Given Manchester’s reputation as a hotbed of social and political revolution, it’s somewhat surprising that the Northern Powerhouse has only one statue of a woman to its name. Queen Victoria is currently the only female to cast her stern gaze over commuters, shoppers and visitors in Piccadilly Gardens, right at the heart of the city.

However, thanks to a host of anniversaries highlighting the achievements of one of the city’s most famous daughters, the stony-faced monarch will soon have some overdue competition.

90th Anniversary

This year marks the 90th anniversary of the death of Manchester- born campaigner Emmeline Pankhurst, who led the fight to win the right for women to vote. It’s also 100 years since the introduction of the Representation of the People Act 1918, which granted the vote to all men, plus some women for the first time (as long as they were over 30 and met a property qualification).

Pankhurst played a pivotal role in securing women’s partial – and later full – franchise, and fittingly her former home, now the Pankhurst Centre, on Nelson Street, Manchester, will be the focus of a series of exhibitions and events throughout 2018.

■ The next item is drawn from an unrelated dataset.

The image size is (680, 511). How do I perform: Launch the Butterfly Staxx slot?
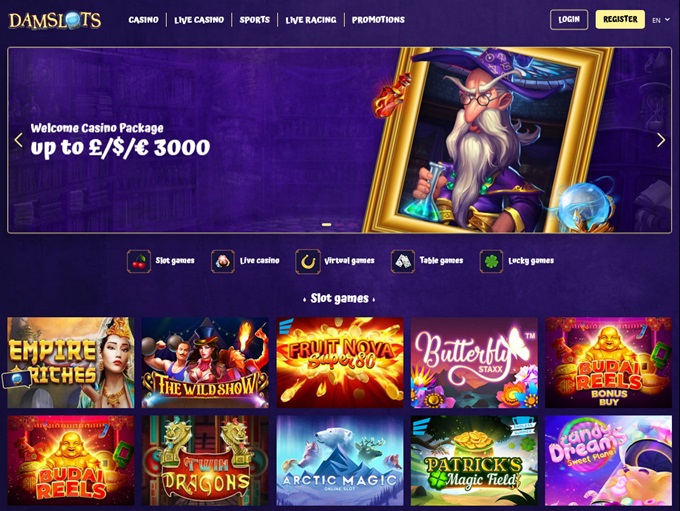(474, 363)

A statue of the feisty and indefatigable woman, who mobilised the first meeting of the Women’s Social and Political Union (WSPU), forerunner of the suffragette movement, in the parlour of the Pankhurst Centre in 1903, has also been commissioned. Hazel Reeves, who created the statue of Sir Nigel Gresley, one of Britain’s most famous steam locomotive engineers, at King’s Cross station in London, has been selected to immortalise her hero.

Subject to planning permission, the statue ‘Rise Up, Women’, will stand in the new garden area of St Peter’s Square in Manchester, and is scheduled to be unveiled on Friday, 14 December 2018 – the 100th anniversary of the first women’s vote in a UK general election.

Gaining the right to vote

Emmeline Pankhurst (née Goulden) was born in Moss Side in 1858, into a family steeped in radical politics. Her grandfather witnessed the Peterloo Massacre in 1819, and her grandmother worked with the Anti-Corn Law League. At the age of 21, Emmeline married barrister Richard Pankhurst, a strong supporter of women’s suffrage and a member of Manchester’s Independent Labour Party (ILP).

When Richard died in 1898, Emmeline’s income fell dramatically, forcing her to move with her children to Nelson Street. However, her appetite for political action remained undimmed, and when she founded the WSPU, its rousing motto was ‘Deeds not Words’.

It soon became clear that Emmeline Pankhurst and her supporters meant business. Demonstrations, window smashing, arson and hunger strikes – culminating in the death of WSPU member Emily Davison when she threw herself under King George V’s horse at the Epsom Derby in 1913 – shocked British society to the core. Like many of her fellow suffragettes, Pankhurst was arrested on numerous occasions and went on hunger strike, resulting in the indignity of violent force-feeding.

Her daughters Sylvia and Christabel also joined the fray. Sylvia created some of the WSPU’s strong visual branding, while law graduate Christabel used her legal knowledge to defend the suffragettes and helped devise the group’s militant strategies.

Later the women went their separate ways: Sylvia wanted to promote broader suffrage, including working-class women and men, and objected to her mother and sister’s increasing militancy and support for the First World War.

Nevertheless, Emmeline Pankhurst scored partial success when some women were given the right to vote after the end of the First World War, and full victory just weeks after her death in June 1928, when the vote was extended to all women.